Fragmento del texto =

---*---

La Persistencia; Cortázar, la ciudad y viceversa; una introducción
arbitraria, y la bella historia de un ramito de jazmines. (1)
Nicolás Fratarelli
Inmediatamente después de
cortar la comunicación con Sylvia Bonfiglio (2) luego de que me invitara
a participar de este homenaje (cosa que agradezco),
me puse a pensar en qué decir sobre Cortázar. Me puse a pensar en qué decir
sobre un escritor del que se ha dicho prácticamente todo. Me puse a pensar en qué
decir sobre unos de los autores más deshilvanados de la historia de la
literatura argentina.
Pensé en que nada nuevo se
puede decir sobre este hombre que reúne en general más fanatismos que recelos,
pensé poco se puede agregar sobre este hombre (siempre) joven que, después de 101 años de su nacimiento,
aún circula por las letras con la misma vitalidad con la de un boxeador escapa de los puños de su
contrincante, con el mismo ímpetu con el que un niño actual elige jugar a la
“play” antes que a la rayuela.
Pensé entonces en que lo único
nuevo que podría aportar yo -un tipo maduro que roza casi con lo rancio- es una
mirada propia, tamizada apenas por la propia vida (buena, mala, interesante o
mediocre como cualquier vida).
Entonces, en medio del
pensamiento, allí, como quien no quiere la cosa se asomó un concepto que me
representa y que se me presenta recurrentemente: el de la Persistencia. Que vendría
a ser algo así como aquello que todo bípedo que transcurre por la tierra tiene
encima de sí, más allá y más acá de él mismo.

---*---

Datos proporcionados =
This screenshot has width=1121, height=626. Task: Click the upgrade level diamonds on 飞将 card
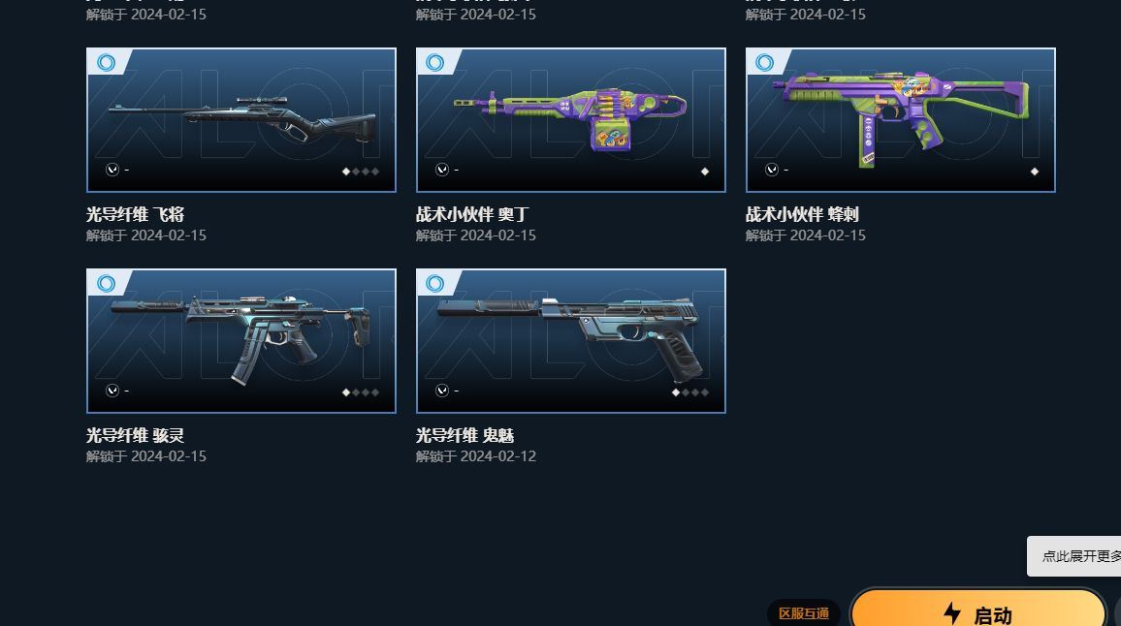click(361, 172)
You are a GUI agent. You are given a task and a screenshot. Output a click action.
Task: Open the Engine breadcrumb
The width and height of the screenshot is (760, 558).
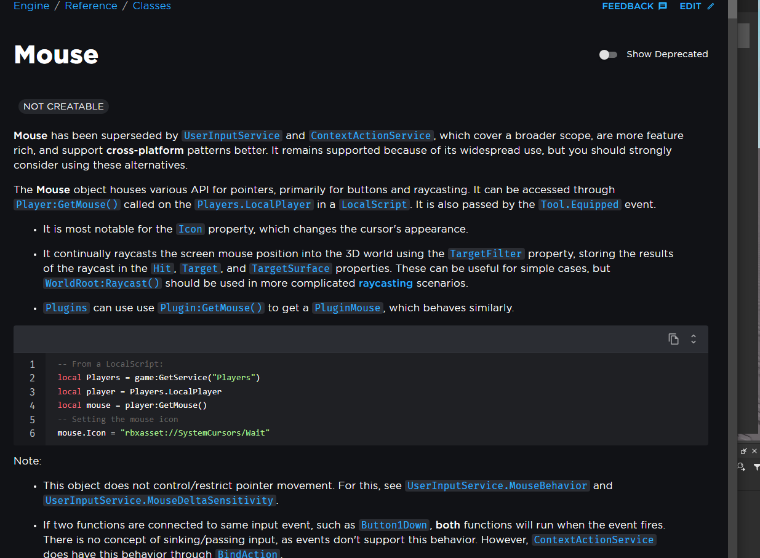coord(31,6)
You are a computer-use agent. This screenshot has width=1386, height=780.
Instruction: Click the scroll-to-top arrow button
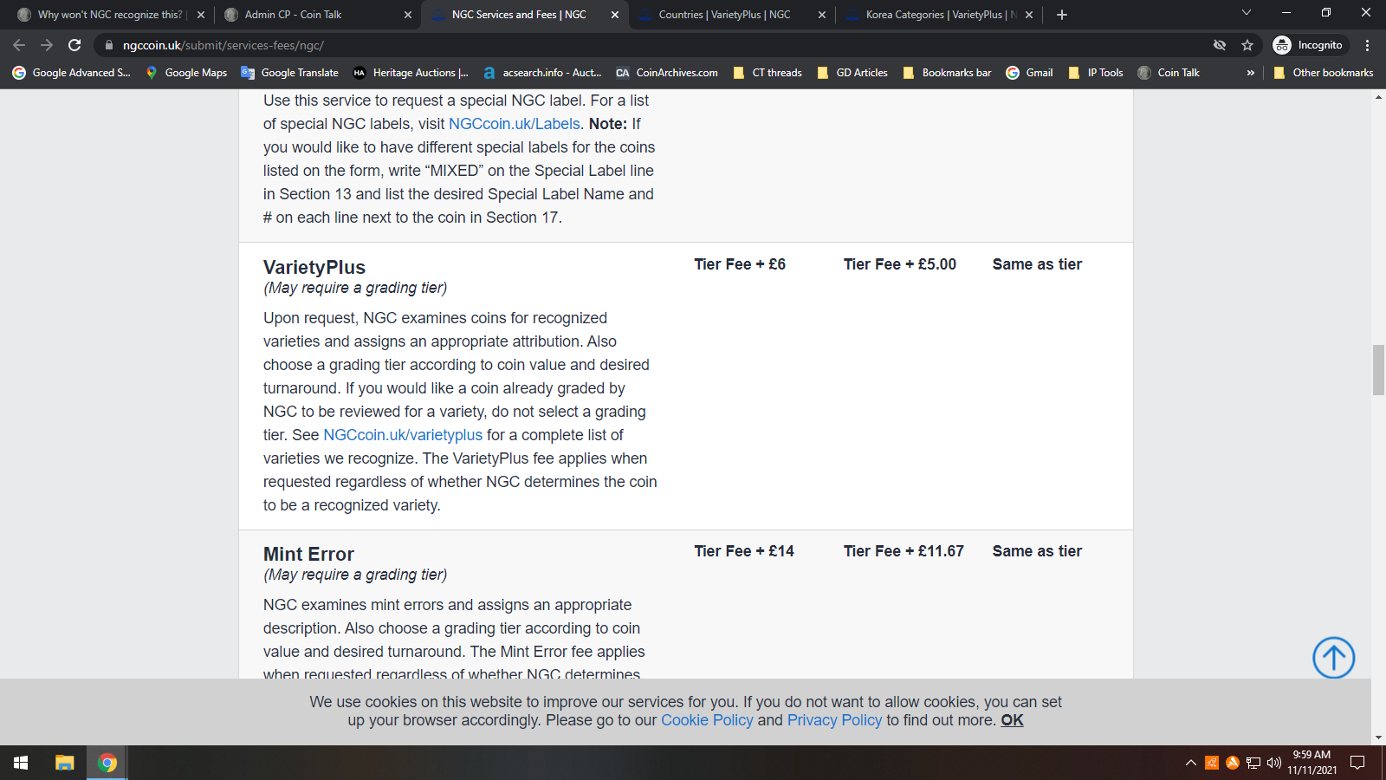click(x=1333, y=658)
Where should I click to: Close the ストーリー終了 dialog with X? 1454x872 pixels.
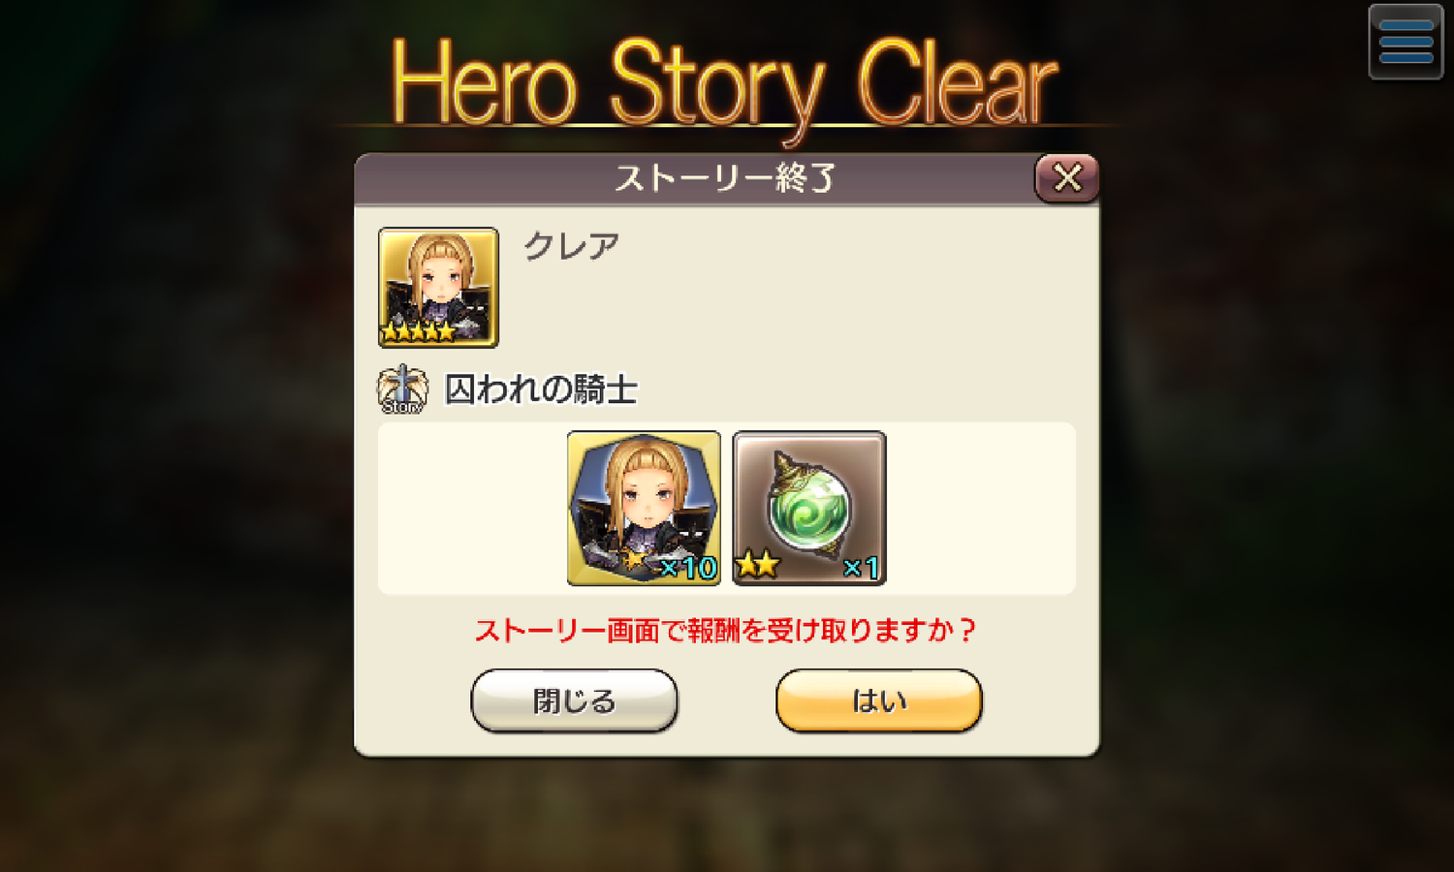[x=1067, y=177]
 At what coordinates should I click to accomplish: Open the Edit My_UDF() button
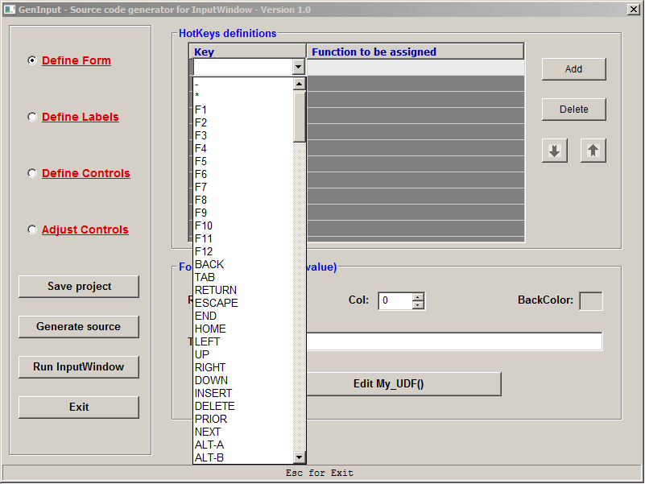pos(388,384)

---*---

Las tareas =
1. Reproduce sin cambios el pasaje del texto sobre Cortázar que empieza con las palabras que incluyen "Pensé entonces en" y termina con "como cualquier vida).".
2. Reescribe de forma más breve el párrafo del texto sobre Cortázar que comienza con "Entonces, en medio del pensamiento", sin perder sus datos principales.

Respuestas esperadas =
1.
Pensé entonces en que lo único
nuevo que podría aportar yo -un tipo maduro que roza casi con lo rancio- es una
mirada propia, tamizada apenas por la propia vida (buena, mala, interesante o
mediocre como cualquier vida).

2. En medio de esa reflexión surgió, casi sin buscarlo, un concepto que representa al autor y que se le presenta una y otra vez: la Persistencia. La describe como algo que todo bípedo que transcurre por la tierra lleva encima de sí, más allá y más acá de sí mismo.